MN: Yeah, I do, thankfully. Before my grandfather and grandmother married, my grandfather actually had a wife and they had two children, and unfortunately his first wife passed away from sickness, so they did stay in southern Vietnam. So, we still do have a lot of family there. My dad, before the pandemic of course, was going back about once a year to bring back money and supplies and help out his community over there, and same with my uncle who is a doctor, who flew over and would do visits and help people. So, I would love to go back at some point—go there for the first time, not go back—and really learn about my culture and my heritage firsthand. And also get to see my family's tea farm, which is something which they had and I only recently learned about. But it is really interesting to know that I have roots over there, and people, and family over there that I have never met, and hopefully by the time I do go over there I will have studied the language a little bit and be able to communicate with them.
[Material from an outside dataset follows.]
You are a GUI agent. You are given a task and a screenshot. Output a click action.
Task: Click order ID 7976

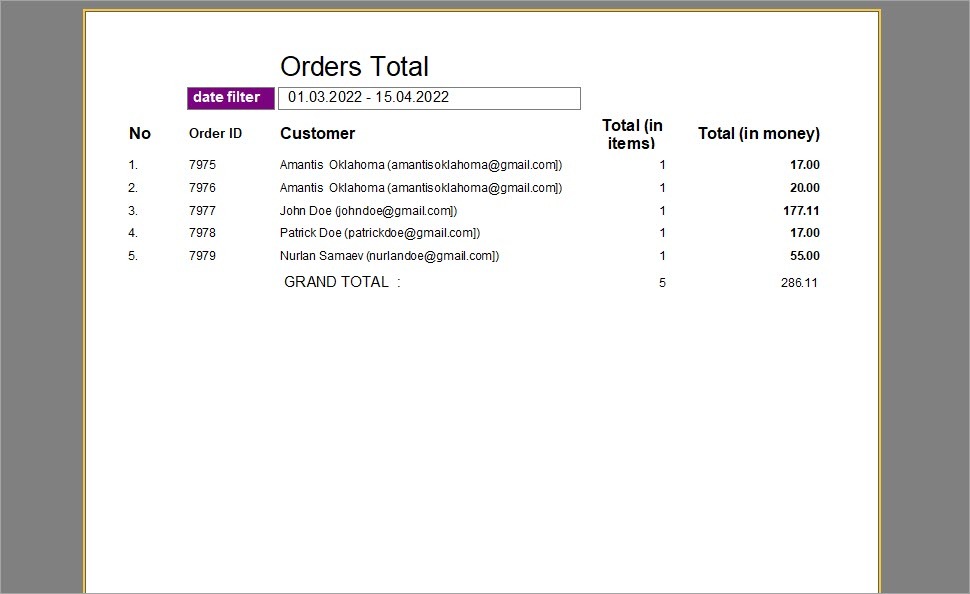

DK: I have one more follow-up question: So, you mentioned a little bit about what it was like for your dad and his family to set up a life in Minnesota. I am curious about what prompted them specifically to leave Vietnam and leave their tea farm and make this major move across the Pacific.
MN: I think it was a matter of needing to—and not necessarily wanting to—in the middle of the war. They are southern Vietnamese, they were in dire danger and, from what I understand. Because my family does not like talking about the quote-unquote "before time," or the war, from what I understand my grandpa was given the opportunity to load up his family in the middle of the night and leave because bombs were being dropped, there were fires and fights and everything, and he decided in that moment to have his entire family leave and they were incredibly lucky because they did get out. I know that it did get incredibly ugly after that, and who knows what would have happened to them if they did not have that opportunity to leave. And I think Minnesota just happened to be the place where a host family was kind enough to take them in, and Ray and Sally, who were in Minnesota, they also had a family, they had kids about my dad and my aunt and uncle's ages, so it worked out incredibly well. They were very lucky to have a family that was able to take them in and help them.
DK: We are coming close to the end of our interview for today. I am wondering if there is anything we have not talked about that you would like to discuss?
MN: No, I think we covered a lot of great things and I really appreciate you taking the time to ask me some really solid questions.
DK: Glad to speak with you, it has been a privilege. Again, my name is Dustin Kelley, and I have been chatting with Michelle Nguyen today via Zoom. This concludes our interview.